AVALANCHE



Texte : Manon Schaefle
Curation d'exposition réalisée par Andy Rankin et Nelson Pernisco.
Visible du 12/06 au 31/07 2021 à la galerie pal project
Vues d'exposition Romain Darnaud, photos des "pulvérisations" Salim Santa Lucia

Avalanche est une exposition sous le commissariat du curateur Andy Rankin et de l’artiste Nelson Pernisco, qui se déroule à la galerie pal project du 12 juin au 31 juillet 2021. Les oeuvres de 110 artistes et autres noms de la scène émergente (Paul Gounon, Anna Ternon, Laura Gozlan, None Futbol Club, Marie-Luce Nadal, Yvannoé Kruger…) y sont vendues au gramme, dans des sachets hermétiques transparents, après avoir été intégralement pulvérisées. Plus qu’un objet d’art, « les acheteurs peuvent acheter l’action du temps ». Ou du moins leur en vend-t-on l'idée…Tout ça n’est-il que poudre aux yeux ?
 
On n’a pas l’habitude de s’intéresser au travail du curateur. Dans l’idée qu’on s’en fait, son rôle est d’être celui ou celle qui « prend soin » des oeuvres. Il s’assure de les faire vivre par des expositions, de les mettre en valeur – esthétiquement mais aussi commercialement – tout en veillant à les préserver, et donc à ne surtout pas les détériorer. Un curateur qui contacte des artistes contemporains pour leur demander de détruire l’un de leurs travaux, ça attire donc inévitablement l’attention.
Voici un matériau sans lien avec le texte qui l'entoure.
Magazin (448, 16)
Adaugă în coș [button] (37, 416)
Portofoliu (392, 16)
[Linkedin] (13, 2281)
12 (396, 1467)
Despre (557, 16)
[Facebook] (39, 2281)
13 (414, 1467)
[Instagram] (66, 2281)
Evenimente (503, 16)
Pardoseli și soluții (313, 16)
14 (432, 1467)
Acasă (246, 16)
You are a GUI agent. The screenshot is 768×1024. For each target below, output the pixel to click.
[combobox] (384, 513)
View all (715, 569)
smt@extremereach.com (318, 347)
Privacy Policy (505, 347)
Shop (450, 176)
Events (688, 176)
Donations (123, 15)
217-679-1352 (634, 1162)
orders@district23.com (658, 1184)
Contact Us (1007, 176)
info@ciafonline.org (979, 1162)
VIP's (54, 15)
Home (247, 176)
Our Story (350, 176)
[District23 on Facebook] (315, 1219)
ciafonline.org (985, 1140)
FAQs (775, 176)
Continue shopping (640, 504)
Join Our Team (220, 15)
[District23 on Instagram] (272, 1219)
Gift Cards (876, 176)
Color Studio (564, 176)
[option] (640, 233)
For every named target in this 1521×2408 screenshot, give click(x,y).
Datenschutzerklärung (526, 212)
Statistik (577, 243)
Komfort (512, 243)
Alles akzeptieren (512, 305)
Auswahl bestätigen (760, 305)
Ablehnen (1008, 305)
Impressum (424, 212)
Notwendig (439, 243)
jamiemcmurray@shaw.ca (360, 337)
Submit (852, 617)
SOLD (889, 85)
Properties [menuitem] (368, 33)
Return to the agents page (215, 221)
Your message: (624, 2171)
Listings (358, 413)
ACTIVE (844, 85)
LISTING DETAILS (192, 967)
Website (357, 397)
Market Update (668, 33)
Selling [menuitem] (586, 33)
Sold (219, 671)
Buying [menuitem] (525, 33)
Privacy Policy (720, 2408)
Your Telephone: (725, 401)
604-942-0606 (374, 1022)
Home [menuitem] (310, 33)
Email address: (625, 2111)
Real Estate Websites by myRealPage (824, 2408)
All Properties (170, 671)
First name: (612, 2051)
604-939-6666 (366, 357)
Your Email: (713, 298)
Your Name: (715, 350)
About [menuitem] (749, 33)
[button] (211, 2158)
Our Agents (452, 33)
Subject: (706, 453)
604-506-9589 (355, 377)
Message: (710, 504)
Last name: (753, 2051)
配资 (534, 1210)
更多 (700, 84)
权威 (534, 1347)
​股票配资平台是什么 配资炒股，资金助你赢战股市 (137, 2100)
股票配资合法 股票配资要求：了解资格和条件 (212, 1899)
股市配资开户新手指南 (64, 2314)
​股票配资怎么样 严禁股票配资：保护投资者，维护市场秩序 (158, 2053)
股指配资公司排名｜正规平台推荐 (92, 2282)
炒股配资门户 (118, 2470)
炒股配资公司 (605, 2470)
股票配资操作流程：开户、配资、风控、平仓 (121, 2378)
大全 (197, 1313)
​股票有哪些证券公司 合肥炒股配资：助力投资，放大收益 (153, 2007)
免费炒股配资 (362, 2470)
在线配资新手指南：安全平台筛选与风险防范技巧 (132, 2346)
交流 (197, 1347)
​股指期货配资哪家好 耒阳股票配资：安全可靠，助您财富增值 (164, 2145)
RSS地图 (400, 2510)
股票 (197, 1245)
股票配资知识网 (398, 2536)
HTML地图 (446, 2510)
Etrangement, avec Avalanche, on parlera moins des oeuvres exposées que de l’exposition elle-même. Qu’auraient à nous dire ces oeuvres réduites en cendre, en paillettes, en poudres, en particules, en poussière…? En réalité, beaucoup de choses. Matériaux contenus dans chaque sachet, histoire de l’oeuvre originale jusqu’à sa réduction en morceaux, processus de destruction lui-même, intention de l'artiste… Tous ces éléments pourraient concourir à faire sens, à faire de chacun de ces pochons aux contenus mystérieux des prétendants légitimes (est-ce le cas pour tous ?) au régime de l’art.
Mais les oeuvres en question ont pour la circonstance choisi de se dire par le silence plutôt que le détail, par le vide qu’elles laissent derrière elles après l’acte de destruction, et donc de raconter autre chose que ce qu’on attend d’elles. Les deux commissaires ont en effet délibérément choisi de ne rien mentionner de tout ce qui a été énuméré précédemment. Sacrifice d’une pièce originale, d’un projet raté ou d’un vulgaire rebut… Peu importe ce à partir de quoi les différents artistes ont créé-détruit, tous les sachets sont mis au même niveau et chaque gramme se vend au même prix, fixé à 100 euros. Seules sont montrées, dans le catalogue d’exposition, de rares photos non sourcées et floutées de quelques propositions avant leur pulvérisation. Au mieux, on projète des scénarios possibles à partir des résidus visuels et de ce qu’on connaît du travail de certains. Marie-Luce Nadal, passionnée par les puissances telluriques et la météorologie, a déjà réussi l’exploit de faire pleurer les nuages ou encore d’encapsuler des coups de tonnerre. Son sachet en apparence vide affichant 1 gr sur la balance, pourraient donc parfaitement contenir un nuage à l’intérieur. La rumeur dit que d’autres contiennent des produits stupéfiants. La machine à fantasmes fonctionne à plein régime.
L’absence de détails, d’éléments pour appréhender ce qui est exposé nous impose de renoncer à nos attentes habituelles. Il n’y a pas à proprement parler d’unité ni d’unicité de l’œuvre. On ne les vend pas au grain mais au poids ; on n’achète donc pas une œuvre entière mais une dose, relativement à ce qu’on est prêt à donner pour se la procurer.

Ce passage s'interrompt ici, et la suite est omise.